The Kilwins real estate development group is always evaluating new, attractive, charming locations for stores, and suitable local franchisees that might be interested in owning a store. While the company owns a few company-run stores, it follows a franchise model for expansion, with each owner running their own store according to established brand standards.
Because Kilwins wants the best locations in attractive areas and franchisees who are excited by the concept, finding and securing the right store location is a constant challenge. The company is careful to create partnerships only with owners that believe in the Kilwins brand.
Kilwins works one-on-one with franchisees on their stores, which are usually renovations of existing buildings in which their best architectural features are carefully preserved. In fact, Kilwins encourages franchisees to include those existing elements that relate to the area in which the stores are located whenever possible, mixed in with Kilwins branded elements.

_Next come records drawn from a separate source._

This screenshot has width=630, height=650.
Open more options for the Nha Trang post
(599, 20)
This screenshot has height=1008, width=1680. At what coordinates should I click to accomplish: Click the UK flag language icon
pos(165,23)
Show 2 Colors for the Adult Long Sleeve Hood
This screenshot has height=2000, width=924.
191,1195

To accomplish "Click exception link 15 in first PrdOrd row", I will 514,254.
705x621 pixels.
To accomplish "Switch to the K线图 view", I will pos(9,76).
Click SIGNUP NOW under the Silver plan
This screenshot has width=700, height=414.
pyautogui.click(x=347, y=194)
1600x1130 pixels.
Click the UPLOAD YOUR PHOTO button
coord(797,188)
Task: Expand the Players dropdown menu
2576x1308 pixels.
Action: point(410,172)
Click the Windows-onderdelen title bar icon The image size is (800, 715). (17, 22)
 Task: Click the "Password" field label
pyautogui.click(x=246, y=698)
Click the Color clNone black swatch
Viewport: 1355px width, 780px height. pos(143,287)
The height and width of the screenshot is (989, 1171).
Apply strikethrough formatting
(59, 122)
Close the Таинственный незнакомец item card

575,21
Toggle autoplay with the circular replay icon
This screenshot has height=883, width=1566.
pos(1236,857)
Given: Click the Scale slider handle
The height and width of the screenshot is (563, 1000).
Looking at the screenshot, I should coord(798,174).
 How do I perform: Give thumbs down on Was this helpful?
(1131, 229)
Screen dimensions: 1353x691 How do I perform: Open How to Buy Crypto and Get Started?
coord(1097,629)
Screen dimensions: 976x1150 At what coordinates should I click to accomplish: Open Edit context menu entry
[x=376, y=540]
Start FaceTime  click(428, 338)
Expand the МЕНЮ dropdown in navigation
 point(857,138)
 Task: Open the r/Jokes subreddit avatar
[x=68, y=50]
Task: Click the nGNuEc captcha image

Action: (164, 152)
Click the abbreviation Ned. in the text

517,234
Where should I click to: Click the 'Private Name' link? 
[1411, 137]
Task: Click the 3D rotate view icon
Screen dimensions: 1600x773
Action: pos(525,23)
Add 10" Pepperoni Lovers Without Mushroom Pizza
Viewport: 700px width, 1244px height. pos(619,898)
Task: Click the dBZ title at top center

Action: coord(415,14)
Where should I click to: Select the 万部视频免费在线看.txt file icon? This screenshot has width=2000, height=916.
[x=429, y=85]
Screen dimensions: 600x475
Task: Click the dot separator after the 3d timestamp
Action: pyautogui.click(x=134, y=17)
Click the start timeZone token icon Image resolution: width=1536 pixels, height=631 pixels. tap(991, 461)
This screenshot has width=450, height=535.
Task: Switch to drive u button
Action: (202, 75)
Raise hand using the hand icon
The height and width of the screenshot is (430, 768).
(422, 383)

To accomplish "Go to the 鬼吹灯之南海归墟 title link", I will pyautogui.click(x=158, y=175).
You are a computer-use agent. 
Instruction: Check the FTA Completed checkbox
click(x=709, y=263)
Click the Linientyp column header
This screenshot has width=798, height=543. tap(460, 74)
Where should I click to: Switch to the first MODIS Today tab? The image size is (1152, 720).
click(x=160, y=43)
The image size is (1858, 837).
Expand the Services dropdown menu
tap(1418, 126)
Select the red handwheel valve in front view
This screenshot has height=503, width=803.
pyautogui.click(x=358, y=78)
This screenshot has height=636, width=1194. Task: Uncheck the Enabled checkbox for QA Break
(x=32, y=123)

The company‘s new store format and philosophy has been used in approximately 20 locations to date and is being rolled out to additional franchisees as their franchises are renewed.
To continue to support the brand, every franchisee undergoes extensive initial training, as well as continuing training and information through regional meetings, webinars and video, teaching everything from recipes for made-in-store items to techniques of visual merchandising.
Brunette reflects on the changes the company has made or is implementing. “We’ve gone through tremendous change, but none of the change happened because the things they replaced were failures,” he marvels. “They all happened in response to wanting to continue to create excellence around this really terrific brand.”